• _List of tasks_
(A) From the article on infrared–visible fusion for object detection, list every quality that leads the Minimum Redundancy Transformation module to mask channels and regions.
(B) Answer these questions from the article on infrared–visible fusion for object detection, giving each answer its matching mark:
(i) What do infrared cameras see that lets people stand out in darkness?
(ii) Which module squeezes the joint visible–infrared data through a narrow "channel"?
(iii) What kind of representation does the framework produce in the end?
(C) Continue the article on infrared–visible fusion for object detection from where it stops.

• _Passage to read_

A study on infrared-visible fusion multimodal object detection algorithm based on cross-modal information bottleneck and minimum redundancy transformation

Seeing Clearly in the Dark

Modern cars, street cameras, and security robots increasingly have to spot people and objects in rain, fog, and deep night. Visible-light cameras—much like our eyes—struggle when the scene is dark or full of glare, while infrared cameras can pick up heat but often miss detail. This paper presents a new way to combine, or “fuse,” visible and infrared images so that machines can detect pedestrians more reliably in difficult conditions, with fewer false alarms and missed targets.

Why Two Kinds of Vision Are Better Than One

Visible cameras capture rich textures, colors, and fine details during the day, but their performance drops sharply at night or under harsh lighting. Infrared cameras, by contrast, see heat, so people stand out even in darkness, fog, or backlighting. However, infrared images are often blurry and lack sharp edges. Many existing systems simply stack these two types of images together or use attention mechanisms that decide, pixel by pixel, which camera to trust more. While these methods help, they still carry a lot of duplicated or conflicting information, and the fused result can be confusing for the detection network, especially when light changes suddenly or objects are partly hidden.

Filtering Out the Noise, Keeping the Essentials

The authors propose a new detection framework that focuses on what the two cameras have in common and throws away what is not needed. At its core is a Cross-modal Information Bottleneck, a module that deliberately squeezes the joint visible–infrared data through a narrow “channel” and then reconstructs what both views agree on. During this process, the network learns to keep only those patterns that truly help to recognize objects, while discarding camera-specific quirks and noise. It separately teases out what is unique to visible images and what is unique to infrared ones, then recombines them in a controlled way so that each camera’s strengths are preserved without overwhelming the shared view.

Trimming Redundant Signals for Sharper Focus

To further clean up the information, the framework introduces a Minimum Redundancy Transformation module. This component treats the fused data like a collection of channels and regions, and automatically masks those that appear unstable, low in detail, or dominated by lighting artifacts. It also uses mathematical constraints to force useful structure and leftover redundancy into different “directions” in its internal space, making it easier for the network to ignore patterns that do not help with detection. The end result is a compact, sparse representation that highlights clear object boundaries and consistent shapes, particularly important for spotting pedestrians at night or in cluttered urban scenes.

• _Material_
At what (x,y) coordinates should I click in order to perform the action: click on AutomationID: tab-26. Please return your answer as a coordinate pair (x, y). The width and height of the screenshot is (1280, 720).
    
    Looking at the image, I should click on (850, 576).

• _Outputs in order_
(A)
- Appearing unstable
- Being low in detail
- Being dominated by lighting artifacts

(B)
(i) Heat.
(ii) The Cross-modal Information Bottleneck.
(iii) A compact, sparse representation.

(C)
Putting the Method to the Test

The researchers evaluate their approach on two widely used datasets of paired visible and infrared images, KAIST and LLVIP, which include crowded streets under both normal and low-light conditions. Their method is built on a modern transformer-based detector and trained in two stages: first, each camera branch is stabilized separately; then, fusion is fine-tuned so the two work together smoothly. Across both datasets, the new framework outperforms leading visible-only, infrared-only, and fused methods, especially in strict localization measures that require very accurate bounding boxes. It also remains more reliable when images are artificially corrupted with noise, harsh brightness changes, or synthetic occlusions that block parts of pedestrians, showing that the model is robust to real-world disturbances.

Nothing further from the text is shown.